The author, Adrian Varwell, previously minister of Fort Augustus and Glengarry and currently locum minister at Urquhart and Glenmoriston Church focuses on the Church of Scotland, but includes accounts of the other Christian denominations.

He outlines the challenges Christians faced down the years as they shared the good news, built churches, survived the dark days following Culloden, responded to the Clearances, addressed the spiritual needs of the engineers and labourers who built the Caledonian Canal and the 20th century hydro-electric schemes.

Can we learn from the past, the author wonders, as the Church weathers the current perfect storm of scepticism and indifference?

Adrian Varwell.
Adrian Varwell.

Adrian’s final chapter projects into the future the lessons of the past. We still have good news to share, fellow-Christians to nurture and encourage, people to be offered compassion and love, unjust social structures to be challenged, peace and reconciliation to be encouraged, a broken world to be healed.

I love his reference to the minister as ‘poet-pastor’. That’s what we need! Not so much strategies and activism, but the suspicion that beyond the material world lies a spiritual dimension realised not through dull prose, but in the poetry of quickened imagination.

For the most part, the letters and the minute-books Adrian consulted provide the bones of history. Little evidence survives – other than hints from writers like Anne MacVicar – of the reality in people’s lives of this great poem.

Highlanders talk of ‘thin places’ where the veil between material and spiritual is porous.
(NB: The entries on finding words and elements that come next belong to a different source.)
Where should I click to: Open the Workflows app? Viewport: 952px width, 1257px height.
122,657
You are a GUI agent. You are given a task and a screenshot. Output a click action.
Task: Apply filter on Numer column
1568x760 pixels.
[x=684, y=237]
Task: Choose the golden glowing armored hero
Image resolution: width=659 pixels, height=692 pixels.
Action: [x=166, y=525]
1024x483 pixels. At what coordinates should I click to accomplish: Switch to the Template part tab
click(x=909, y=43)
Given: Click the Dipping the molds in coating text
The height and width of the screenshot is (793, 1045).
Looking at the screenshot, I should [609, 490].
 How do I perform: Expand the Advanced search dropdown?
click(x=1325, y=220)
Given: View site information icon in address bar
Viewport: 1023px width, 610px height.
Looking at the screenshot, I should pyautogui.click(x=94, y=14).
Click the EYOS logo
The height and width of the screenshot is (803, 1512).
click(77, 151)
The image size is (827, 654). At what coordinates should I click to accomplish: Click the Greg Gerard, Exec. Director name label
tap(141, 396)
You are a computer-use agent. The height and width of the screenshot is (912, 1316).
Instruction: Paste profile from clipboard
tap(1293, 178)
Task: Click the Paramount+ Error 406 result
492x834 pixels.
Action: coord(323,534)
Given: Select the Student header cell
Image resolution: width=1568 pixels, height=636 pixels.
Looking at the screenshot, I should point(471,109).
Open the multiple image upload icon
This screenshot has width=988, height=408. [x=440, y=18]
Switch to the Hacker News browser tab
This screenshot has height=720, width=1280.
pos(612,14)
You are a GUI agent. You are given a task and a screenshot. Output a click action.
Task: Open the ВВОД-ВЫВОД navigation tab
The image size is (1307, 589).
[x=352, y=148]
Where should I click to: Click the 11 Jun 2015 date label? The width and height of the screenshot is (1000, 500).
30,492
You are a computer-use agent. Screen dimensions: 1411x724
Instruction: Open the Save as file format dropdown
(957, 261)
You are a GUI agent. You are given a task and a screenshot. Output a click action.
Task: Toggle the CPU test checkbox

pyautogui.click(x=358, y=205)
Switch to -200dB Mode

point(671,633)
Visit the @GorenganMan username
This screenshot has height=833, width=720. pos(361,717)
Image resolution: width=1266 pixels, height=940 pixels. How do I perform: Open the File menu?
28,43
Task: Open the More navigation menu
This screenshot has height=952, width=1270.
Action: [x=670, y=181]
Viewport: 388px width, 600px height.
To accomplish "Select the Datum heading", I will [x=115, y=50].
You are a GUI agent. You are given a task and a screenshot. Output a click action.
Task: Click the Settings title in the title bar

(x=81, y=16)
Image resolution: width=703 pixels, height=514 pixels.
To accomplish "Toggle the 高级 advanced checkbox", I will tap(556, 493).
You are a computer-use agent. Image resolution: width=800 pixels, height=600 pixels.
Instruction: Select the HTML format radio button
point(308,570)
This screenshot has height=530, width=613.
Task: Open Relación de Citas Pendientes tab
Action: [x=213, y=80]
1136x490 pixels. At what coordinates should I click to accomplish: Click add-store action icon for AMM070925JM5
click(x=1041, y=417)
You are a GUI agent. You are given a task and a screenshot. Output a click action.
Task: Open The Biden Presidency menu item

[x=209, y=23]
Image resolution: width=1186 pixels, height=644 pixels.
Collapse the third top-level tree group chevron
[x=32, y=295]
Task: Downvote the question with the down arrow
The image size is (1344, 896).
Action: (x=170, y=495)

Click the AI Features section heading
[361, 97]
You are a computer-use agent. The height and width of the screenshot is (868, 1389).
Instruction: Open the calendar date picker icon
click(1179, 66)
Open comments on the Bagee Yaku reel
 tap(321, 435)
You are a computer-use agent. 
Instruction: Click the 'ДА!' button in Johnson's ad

But if our hearts are open to the reality of God, then every place can be a thin place as we falteringly learn to live in the creative, new-every-morning dimension of God’s love.

Adrian’s book reminds us that just as God was with those Great Glen Christians over 16 changing centuries, so God will be with us in future years. Church may well look different, but people will come to believe and will find ways of meeting together to rejoice in God and in one another.

And there will always be people of ‘peculiar diligence and fidelity’, people showing compassion and love in the name of Jesus.